Black Lives Matter

December 19, 2014; Washington Post

When many observers think of racism, they think of overt racism, like that of Fairview Park, Ohio auxiliary police officer Aaron McNamara, who was caught writing on Facebook pages about “jungle monkeys,” “spooks,” the mistake the U.S. made in abolishing slavery, and the need for black “people…[to] be exterminated.” But that’s the easy analysis, thinking that identifying people ranting and raving about persons of color and firing them from official positions amounts to a solution to the problem of racism. The reality is that most whites, including those in high level public and private offices, “show subtle or ‘implicit’ biases against blacks,” hidden and racist beliefs that most people would deny holding if you asked them.

Project Implicit at Harvard University has given the Implicit Association Test (IAT) to 1.5 million voluntary test takers and developed a state-by-state mapping of scores. The Project Implicit map of mean IAT scores shows the highest rates of implicit bias in the Southeast, the Middle Atlantic states (except for Washington, D.C.), and some states of the Midwest (though not Wisconsin, Minnesota, and Iowa).

Recorded data ->

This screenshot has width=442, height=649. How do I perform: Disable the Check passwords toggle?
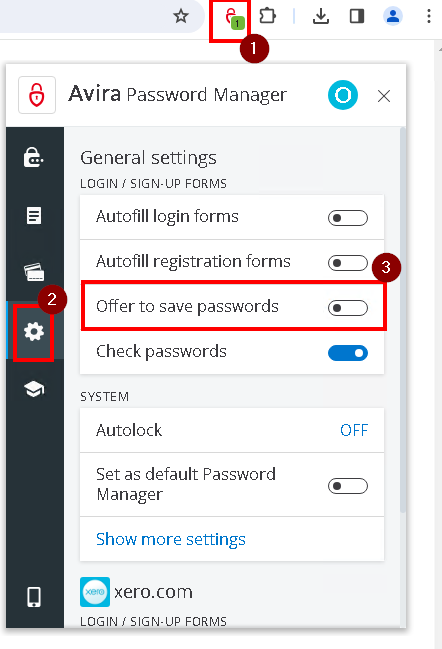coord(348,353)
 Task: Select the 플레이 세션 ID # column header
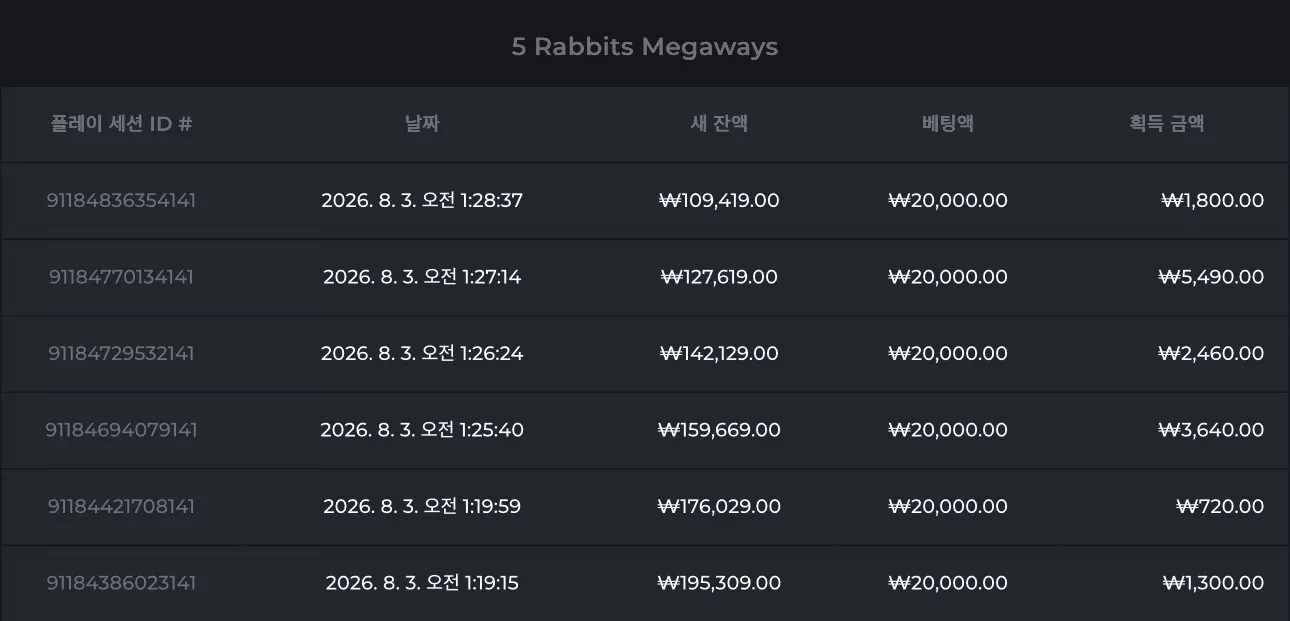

Tasks to carry out ->
a – From the passage on implicit racial bias, list every place that the text explicitly excludes from the regions with the highest rates of implicit bias.
b – Continue the passage on implicit racial bias from its final sentence.

Answers provided ->
a – Washington, D.C.; Wisconsin; Minnesota; Iowa

b –
Racism by states

Why those states? A psychologist at Lehigh University, Dominic Packer, has proposed a disturbing analysis. Writing for the Washington Post, Chris Mooney summarizes Packer’s theory as, “Implicit bias is higher in U.S. states in which there is a higher ratio of black citizens to white citizens—or in other words, in which there are relatively more black people for every white person.” One would think that more interracial interactions would reduce implicit bias, but the map, if Packer’s theory is correct, suggests the opposite. Packer thinks that in states with higher ratios of blacks to whites, white perceive “greater competition for political, cultural, and economic resources” or “greater risk for cross-race crime.” Therefore, states in the Northwest and New England, where the ratio of blacks to whites is lower, have the lowest mean IAT scores.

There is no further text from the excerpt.